And now, I really do have to get back to work on the next book. Working on the sequel to The Park, so that should be out this half of the year, hopefully.


Thursday, February 12, 2015

A Conning I Shall Go... Again

It's that time of year again. Normal people are buying chocolates and roses and pretty cards.

Which means I'm packing up books and clothes and makeup and all sorts of other things I'm going to need for Radcon 6C. Yes, I do need the makeup. Why?

Because I'm bringing Rocky to Radcon this year.

Yep. That Rocky.

And on top of all that, the ConCom's got me running ragged this year... mostly because I kind of asked them to. And I don't have much to complain about, I suppose. Frog Jones has, if I counted correctly, 14 panels to attend to this weekend. He also brings this on himself... but it puts my six in perspective.

So Friday, I'll be chatting it up with folks on what it's like to write under multiple pen names (courtesy of The Other Me), then later be going over one of my favorites: tropes. That panel's a bit terrifying, because they stuck me on it with the writer guest of honor, Jim C. Hines. Yeah. But I'll manage. And then, of course, Rocky that night, which promises to be amazing.

Then comes Saturday. Myself and some others go over tips for including more minority, QUILTBAG+, and female fans into the still largely homogeneous geek community. Should be entertaining, at least. Then that night, I'm back for a talk on gender and sexuality. I guess Saturday is my social justice day this con.
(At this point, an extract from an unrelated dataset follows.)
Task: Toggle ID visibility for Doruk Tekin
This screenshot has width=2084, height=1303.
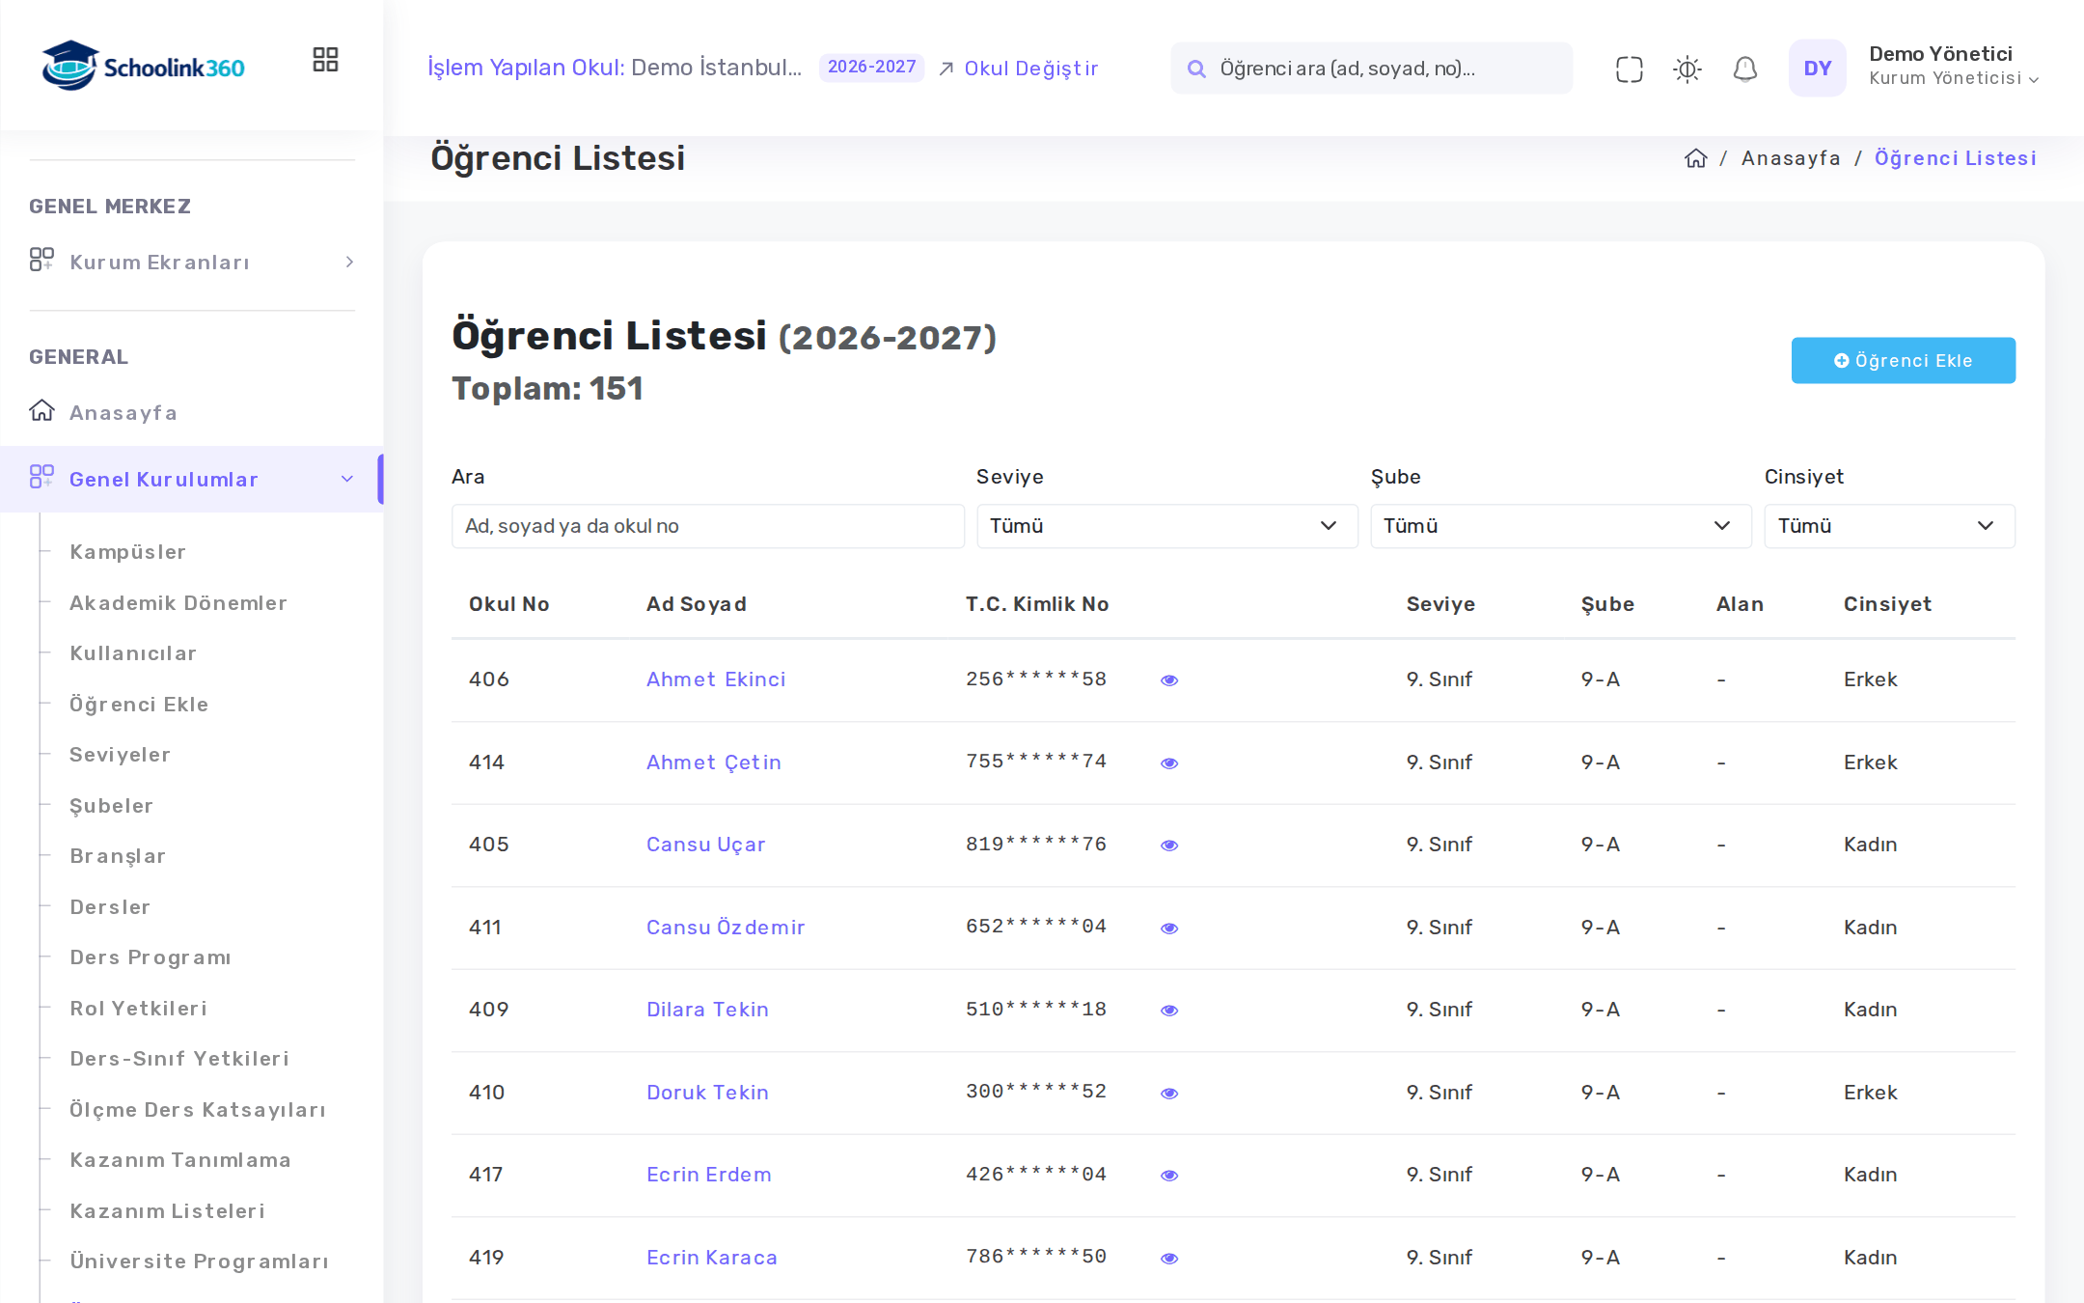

And of course, Sunday is a nice, light workload. A single panel, talking about cryptozoology. Which I love, if you didn't know. Hopefully a good end to what looks like it might be a really good con.

And just like last year, me and mine will be in a dealer's room, trying to schlep our word-monkey output to the masses. If you're at the con, bychance, stop on by and take a look at the Moses Lake Muses shop.

And now, I fear I must away... because I still have a lot of crap to pack up, and some serious wordsmithing to get to so this week isn't a total bust. Tata, for now, my lovelies,


Sunday, February 8, 2015

Webcomic Roundup: Top 3

I've been very productive this week. Wrote up a short story for Swords v. Cthulhu, did a couple or three rounds of edits on Silverfall for The Other Me (18+, please!), and got more stuff ready for Radcon 6C.

I also, you know, couldn't walk for a couple days, but that's not part of me being productive.

Now, along with my productivity came... well, let's call it a shock. Shock seems good. See, I've written a lot of words... but I've also actively slacked off for quite some time, too. And I have one person to thank/blame for it.



See, she got me into Homestuck.

Now, I tried to read Homestuck about, oh, a year ago. My nieces were (still are) slightly obsessed, and I figured what the hell? Problem was, it made my eyes bleed. It was so slow and boring and had absolutely nothing to do with trolls, which was part of why I gave it a shot. I had that issue with Harry Potter, too. I was promised phoenixes and shit, and instead I got some old cat lady.

But, just like with Harry Potter, I've become a fan. Although I'm still a much bigger Potterhead than I probably ever will be a Homestucker. But Homestuck got me thinking, too. And not about trolls. About webcomics. I read anywhere from 5-10 pages/panels of a webcomic in an average week, and lately it's been more as I try to catch up with Homestuck. I really do love them. So I thought I'd gather up my top 4 webcomics to share, in the hopes that you, too, will grow to love them.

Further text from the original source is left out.